The new Obama strategy envisages training the Free Syrian Army. Saudi Arabia has apparently agreed to provide facilities in its territory for their training and turning them turned around to combat the Islamic extremists and the Assad regime. The dangers of this radical policy are two-fold. First, the US and its allies, including Saudi Arabia, would be getting embroiled in an enlarging Shia- Sunni sectarian conflict, with the lines of division getting increasingly blurred. Thus Iran, Saudi Arabia and the United States are becoming uneasy partners to confront the ISIS and al Qaeda. But, Iran, alongside remnants of the Iraqi and Assad regime still feel obligated to support Hamas against Israel. How Obama’s revised Middle East strategy will sidestep these land mines of Middle East politics remains to be seen.
So, what do these developments signify for India?
First, Obama’s 9/11 strategy is designed to ensure the continued American presence in the Middle East; its vestigial continuance would, hopefully, protect US national interests. It can similarly be adduced that the US will not leave Afghanistan altogether after 2014, but elements will remain in Bagram and other secure bases to enable air- and drone-strikes against identified militant forces. Air-strikes do not win wars, but they can seriously degrade the morale of rebel forces and weaken them by decapitating their leadership. It would be in India’s interests to support the US presence in Afghanistan, especially with the al Qaeda threatening to turn its attention against India. A dialogue with the US to firm up greater cooperation in this regard is called for.

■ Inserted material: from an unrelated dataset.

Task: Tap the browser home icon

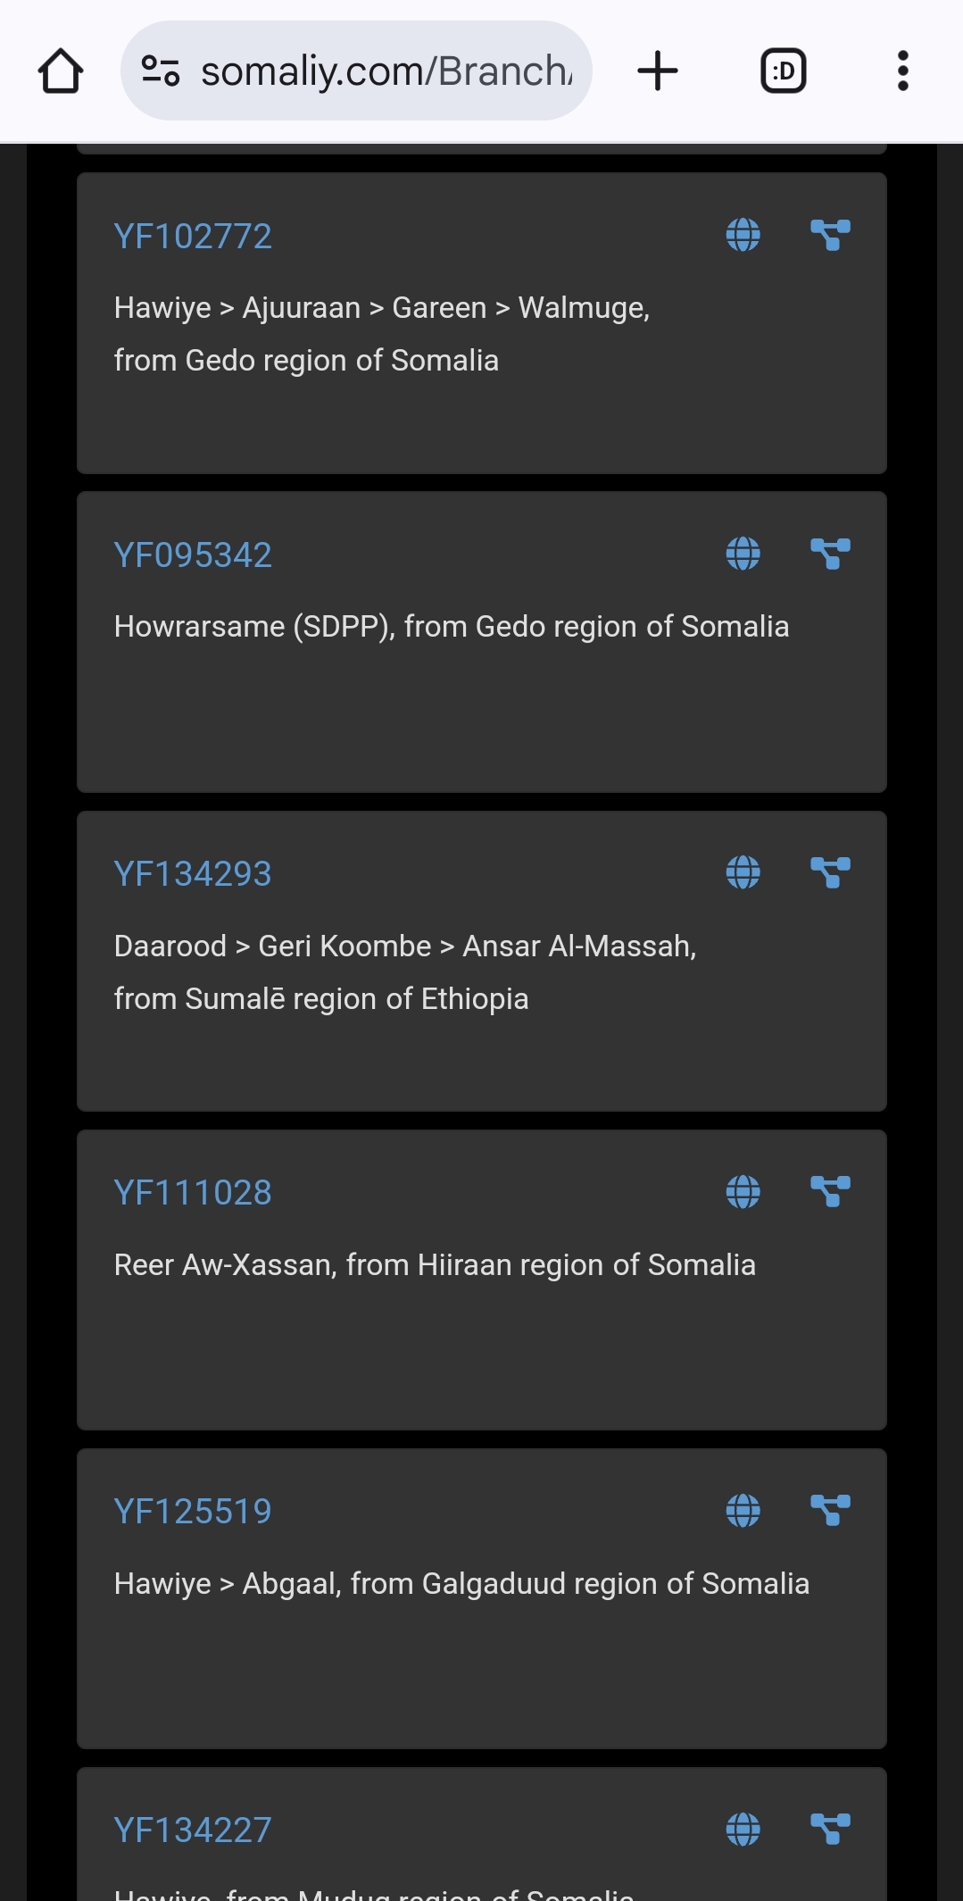Action: (x=61, y=71)
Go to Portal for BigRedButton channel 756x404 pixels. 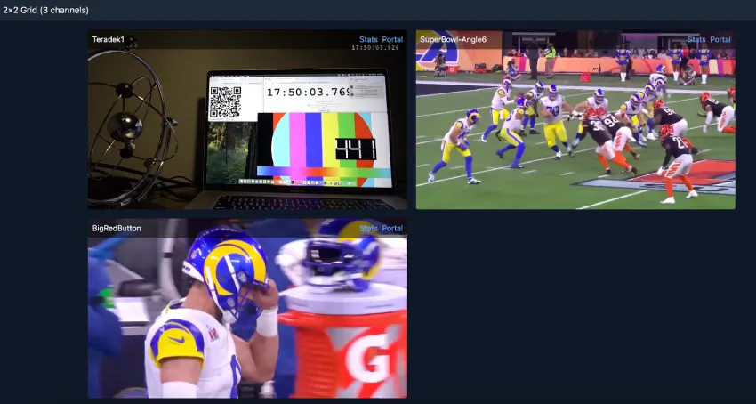point(392,228)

Second, it has been wryly observed that one assured supply source for ready weapons in ISIS’s brutal efforts to overrun Iraq and Syria is the US taxpayer. Significant numbers of semi-automatic rifles have been captured by ISIS from military stockpiles in Iraq and Syria, apart from heavier weapons like anti-tank HEAT (High-Explosive Anti-Tank) and shoulder-fired anti-tank rockets that can destroy armored vehicles. Much the same situation might arise in Afghanistan after the departure of US and ISAF forces. According to reports significant numbers of vehicles, small arms and ammunition will be left behind as they are prohibitively costly to ship back to the United States. Much of this materiel might find its way into India via terrorist groups operating in the Afghanistan-Pakistan region, but with interests in Kashmir. How this menace should be thwarted requires urgent consultations with the United States.
Third, the growth of sectarianism in the Middle East crisis should concern India. Extremists in the Middle East have targeted Christians and other ethnic minorities, but also rival schisms within Islam. The Shia-Sunni divide has become corrosive, which is also excoriating South Asia, especially Pakistan and Afghanistan, but also India. This rapid growth in sectarianism has to be guarded against, especially with the coming into power in New Delhi of a political party with militant Hindu roots. Concerns here are not ill-founded.
Obama’s newly minted Middle East policy will therefore have much wider repercussions, including the US pivot towards Asia that concerns India; further developments here will require India’s vigilant attention.